Therefore, when Christ came into the world, he said: “Sacrifice and offering you did not desire, but a body you prepared for me; with burnt offerings and sin offerings you were not pleased. Then I said, ‘Here I am—it is written about me in the scroll—I have come to do your will, my God’” (Hebrews 10:5-7 NIV).
Our second text makes known why the Messiah came in relation to the story of God’s glory. God chose to work out his plan through a series of covenants. There are five covenants clearly identified in the Holy Writings, and they are usually linked to major characters in God’s plan. So we speak of covenants associated with Noah, Abraham, Moses, David, and Christ. The covenant with Abraham is called the holy covenant (Luke 1:72) or the promise (Galatians 3). The covenant with Moses is called the law or the old covenant in many places; it is also called the first covenant (Hebrews 8:7; 9:1). It is important to keep this last designation in mind in order to understand Hebrews ten properly. The covenant of which Christ is the substance (Isaiah 42:6; 49:8) is usually called the new covenant, though in Hebrews it is also called the better or the second covenant (8:7 CSB, ESV, NLT). Now let’s focus on this second reason for Christ’s first coming.
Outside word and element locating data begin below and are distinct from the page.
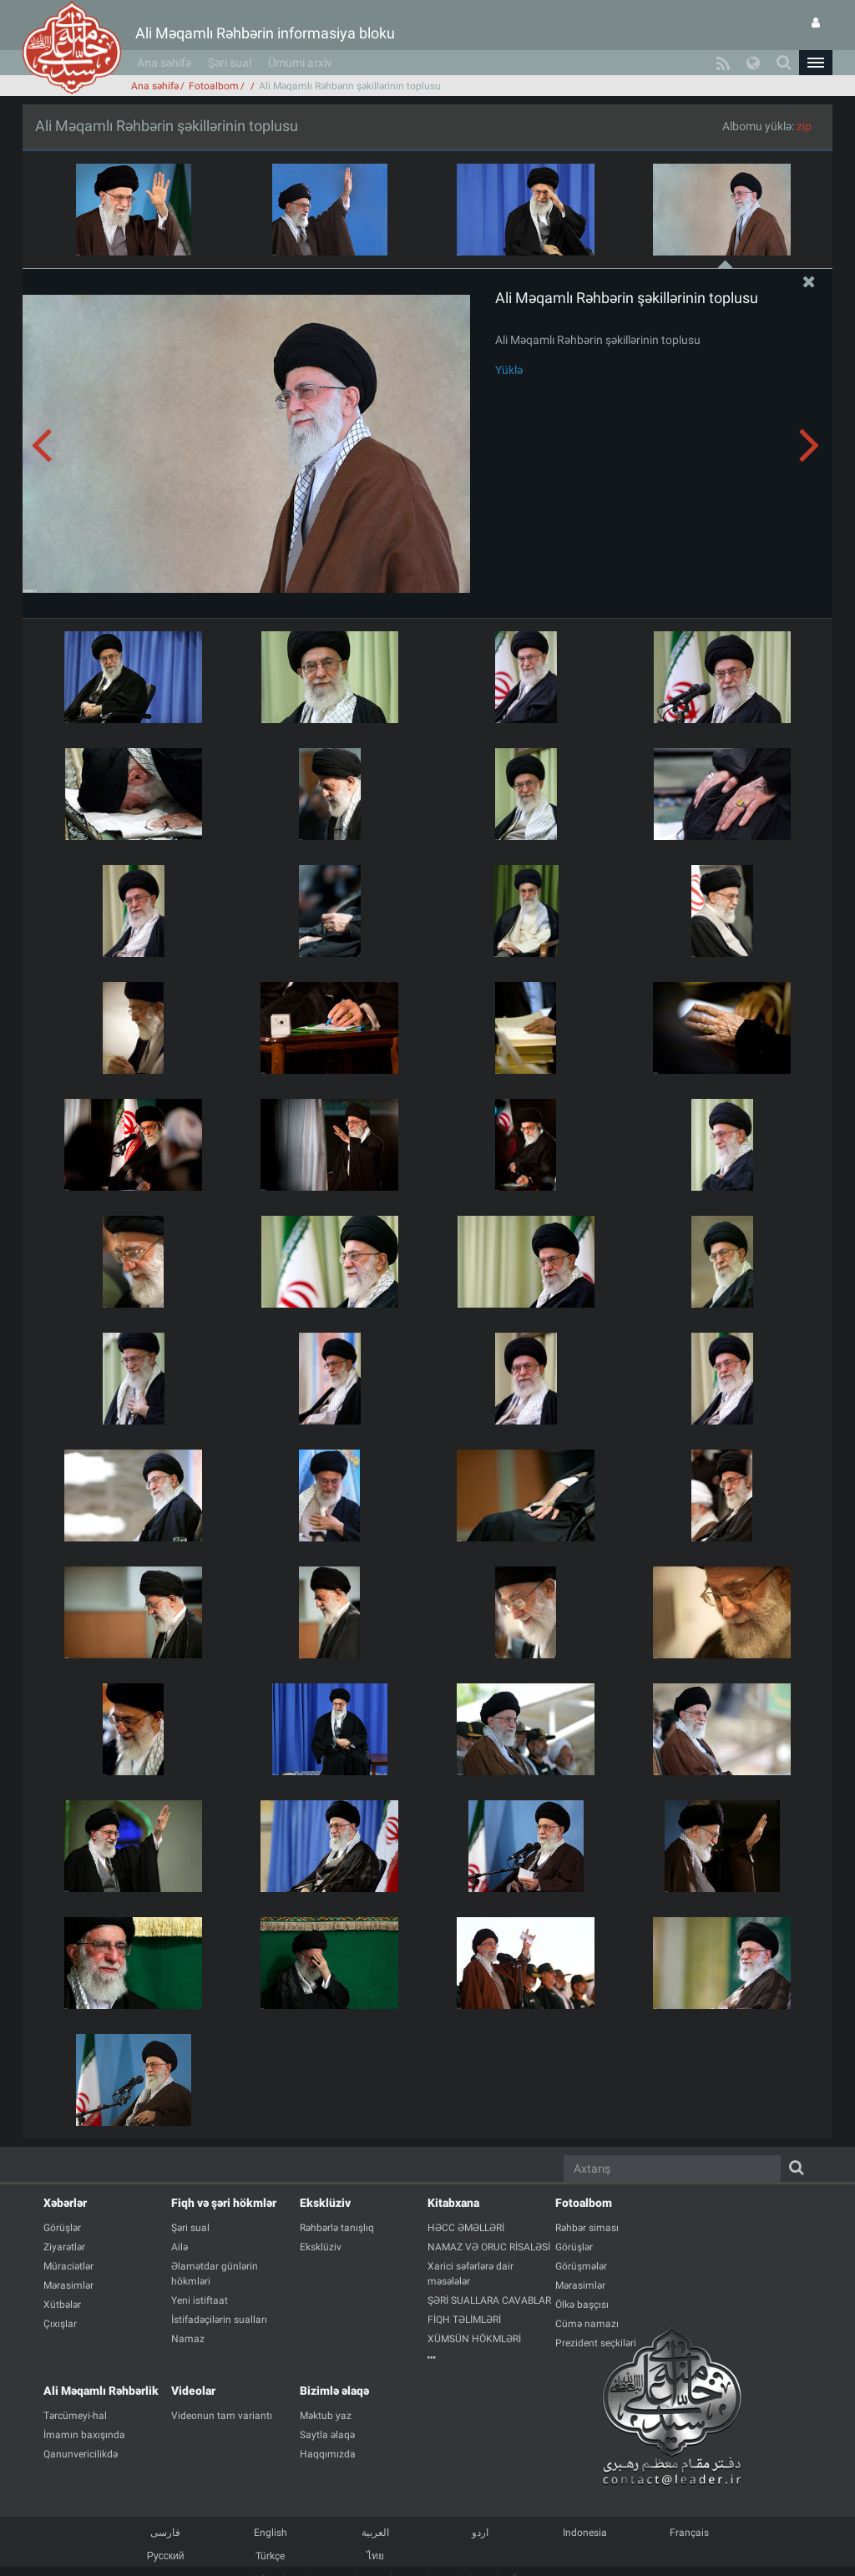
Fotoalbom (214, 86)
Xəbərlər (65, 2202)
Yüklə (509, 370)
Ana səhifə (164, 62)
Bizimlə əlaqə (334, 2390)
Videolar (193, 2390)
The Messiah said, I have come to do your will, my God. Now surely he always pleased God the Father. When you read the Gospel of John carefully, you learn that all his works and words were exactly what the Father desired. When he did signs and wonders, each one was the will of the Father. When he spoke, he spoke what the Father told him to speak. How he acted was to reveal the Father to us (John 1:18). If we read this text through the lens of systematic or practical theology, we will think that this phrase is speaking of our Lord’s general obedience to the Father, and how he is our pattern to do the same. Certainly, there is nothing wrong with either systematic or practical theology, but we must not allow them to interfere with a proper understanding of any Biblical text. What is the will of God that Christ came to do?
First, in the above verses, notice the contrasts between sacrifice and offering with the body God prepared for the Messiah, and between offerings that could not please God and doing God’s will. Weren’t sacrifices and offerings established by God (see especially Leviticus) and so his will? Yes, they were! But they could not please God in the sense of being able to take away sin and cleanse the consciences of those who sinned. The Messiah had to come to provide a better sacrifice for sins, the offering of himself.
Second, notice what the writer of Hebrews said about the old covenant. The law is only a shadow of the good things that are coming—not the realities themselves. For this reason it can never, by the same sacrifices repeated endlessly year after year, make perfect those who draw near to worship (10:1 NIV). It was a shadow and its sacrifices can never… make perfect those who draw near to worship. Now a shadow is good for the purpose for which God made shadows. They show us that something of substance is nearby. But that does not make the shadow better than the substance. And when we have the substance, we no longer need the shadow. For example, my shadow might show my wife that I am walking toward her. So she is alert to my presence. But I don’t want her to kiss my shadow; I want her to kiss me!
There are too many Christians in our time that are in love with the shadows of the law covenant. Such shadows proclaimed that the Lord was near his old covenant people. So then, the law is holy, and the commandment is holy, righteous, and good (Romans 7:12 NIV). But now that Christ, who is the better covenant, has come and accomplished redemption, we no longer need the shadows of the law, because Christ is now in us.
Third, Christ came to fulfill the law, set it aside because it was fulfilled, and to establish the new covenant. Then he said, “Here I am, I have come to do your will.” He sets aside the first to establish the second. And by that will, we have been made holy through the sacrifice of the body of Jesus Christ once for all (Hebrew 10:9-10 NIV). Notice what the Spirit caused to be written. He sets aside the first to establish the second. The first is the law or old covenant and the second is the new or better covenant. We are no longer under the law, written on stone tablets and given to Israel on Sinai. We are in Christ, and the Spirit of Christ who lives in us is our leader in following Christ, our Lord and Savior.